Review: Using technology and intelligence to fight human trafficking

uctzhid27 July 2016

by Helden De Paz Mancera * and Ana Lorena Vigil Gomez Haro**

© Patricio Estévez-Soto

© Patricio Estévez-Soto

Last 26th July 2016, the UCL Organised Crime Research Network convened a seminar entitled “Using technology and intelligence to fight human trafficking”. Our guest speakers were Dr Bill Peace, and Lovisa Ladälv from the independent charity Stop the Traffik.

Stop the Traffik (STT) has a prevention approach and focuses on building resilience communities so that they may be able to recognise human trafficking practices and report them in the best way possible, without placing themselves in a dangerous situation.

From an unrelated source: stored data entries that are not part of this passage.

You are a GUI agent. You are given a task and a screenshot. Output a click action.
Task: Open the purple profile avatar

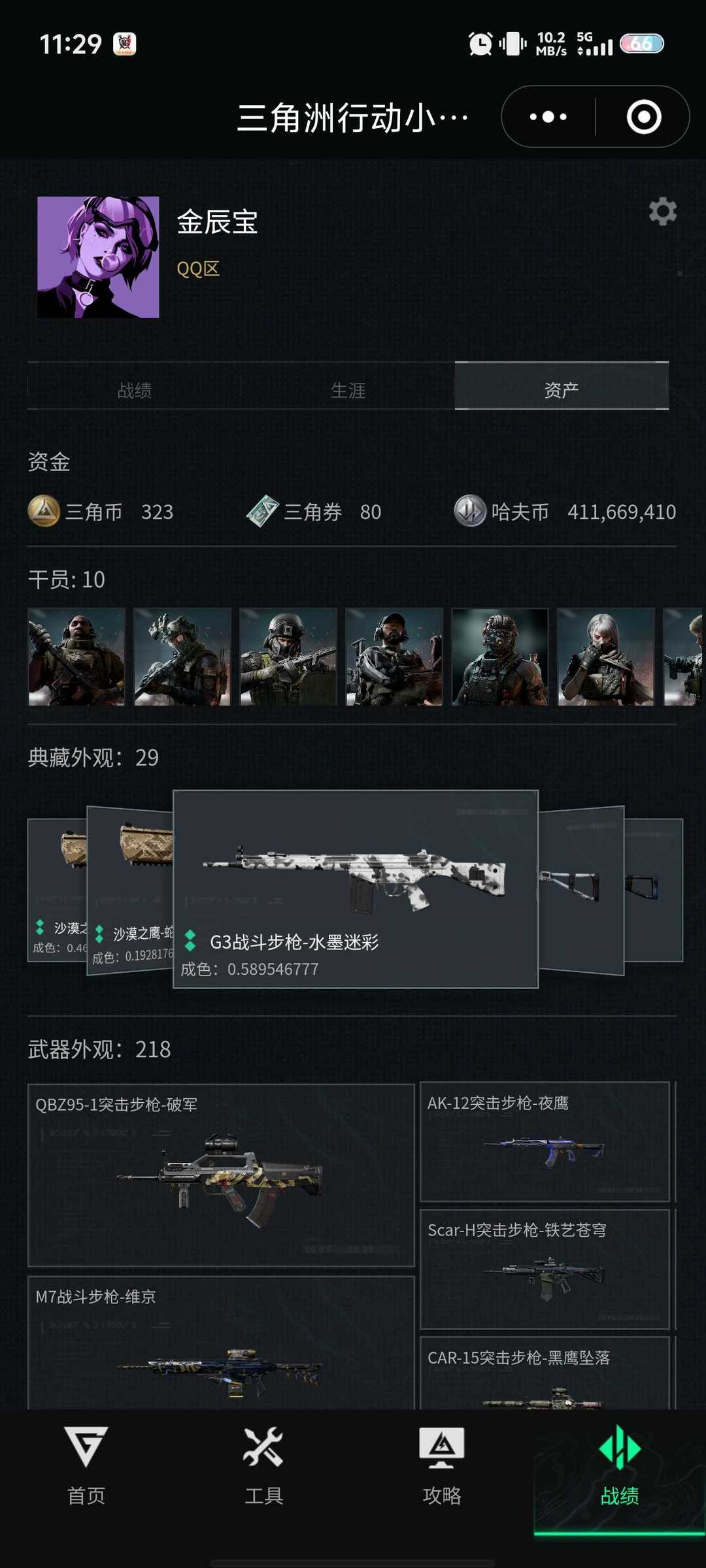98,257
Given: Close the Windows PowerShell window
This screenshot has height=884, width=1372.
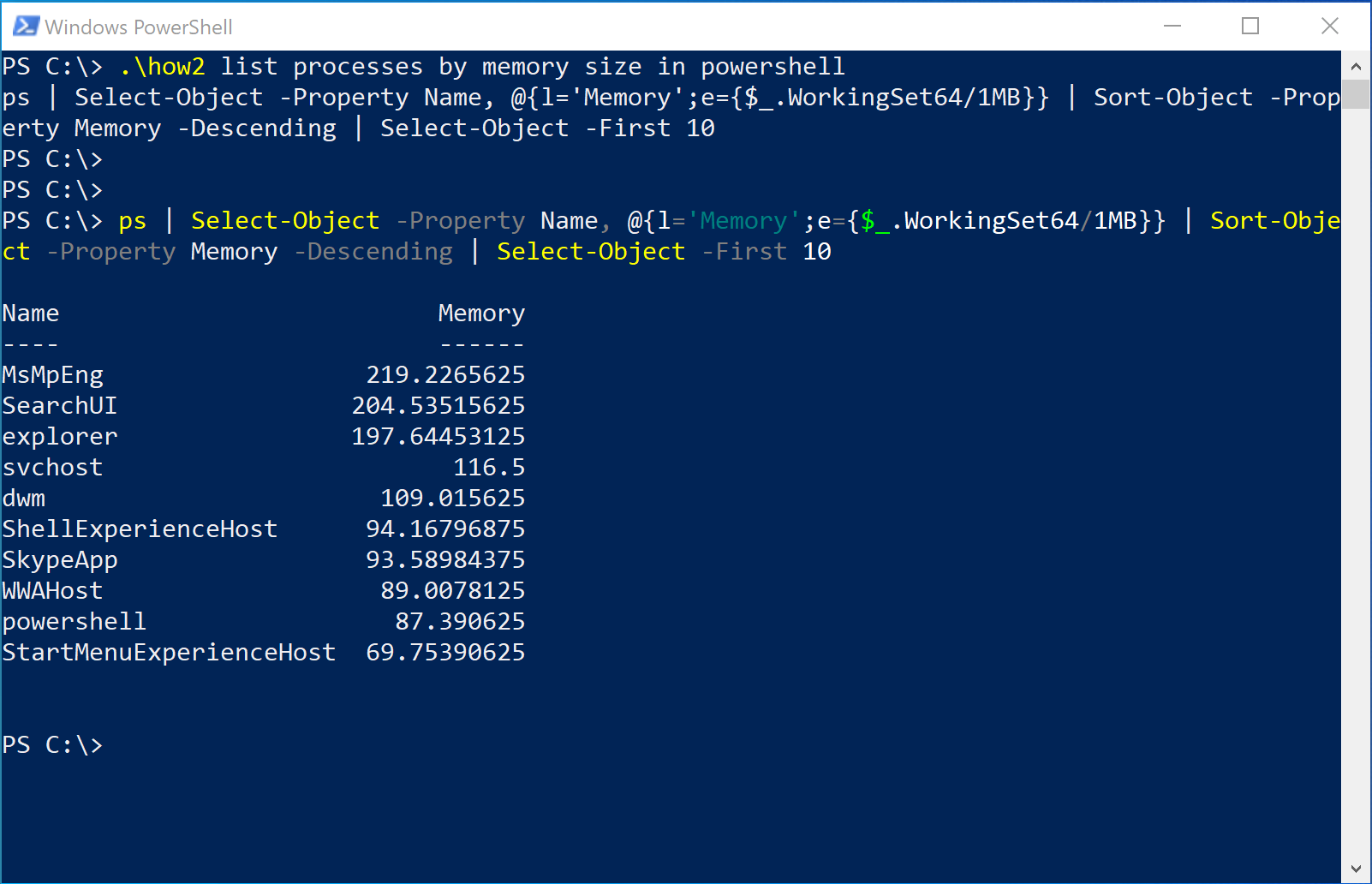Looking at the screenshot, I should pyautogui.click(x=1329, y=26).
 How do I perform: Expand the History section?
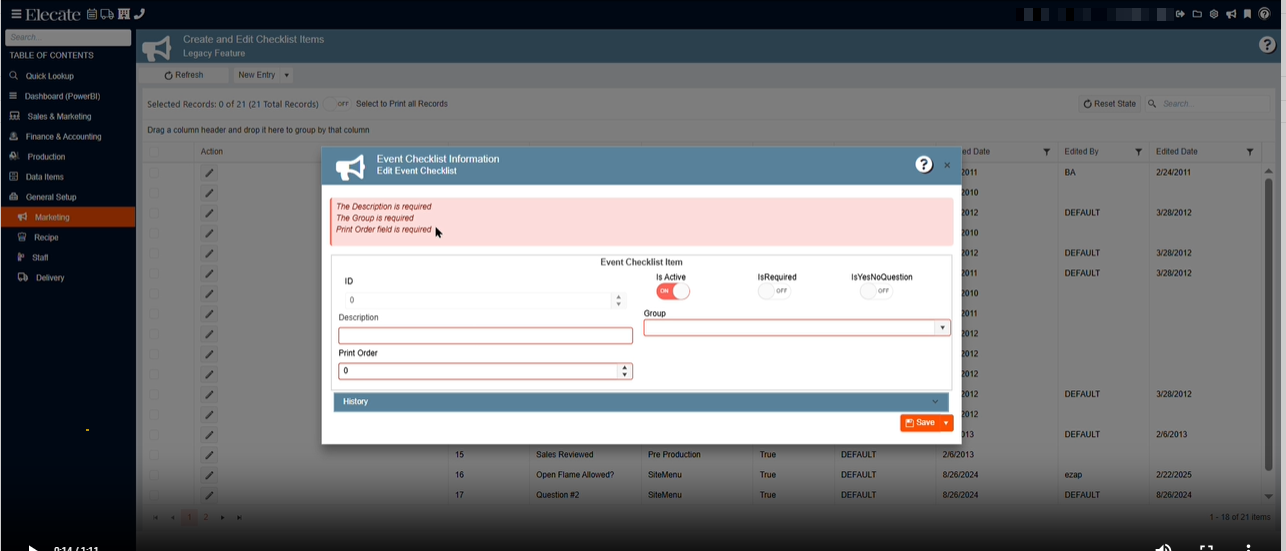(x=640, y=402)
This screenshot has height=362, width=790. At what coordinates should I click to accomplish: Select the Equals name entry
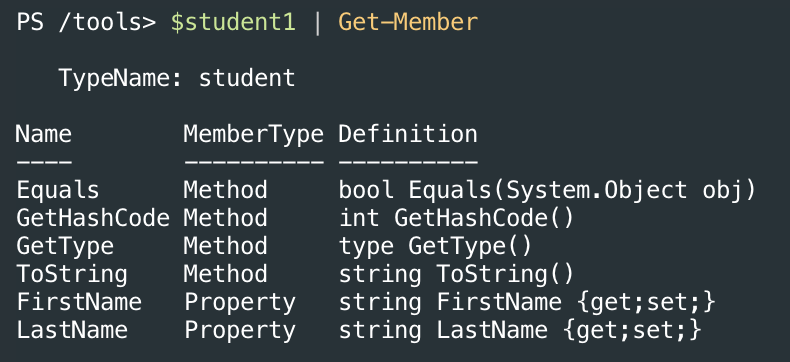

SST has launched three global campaigns with the aim to raise awareness on human trafficking practices in the supply chain of the chocolate, fashion and tea industries on a global scale.

© Florian Hetzel

© Florian Hetzel

STT’s latest project is the Stop APP, which aims to empower communities to report any suspicion of human trafficking worldwide. This information, along with that gathered from different partners, is then analysed in the STT intelligence-led prevention centre and provides analytical products such as traffickers’ profiles, criminal networks, modus operandi and hotspots. By using this type of technology and intelligence, it is possible to identify where human trafficking takes place and how it looks in order to go back to the communities and further their awareness so they may be able to prevent it from happening.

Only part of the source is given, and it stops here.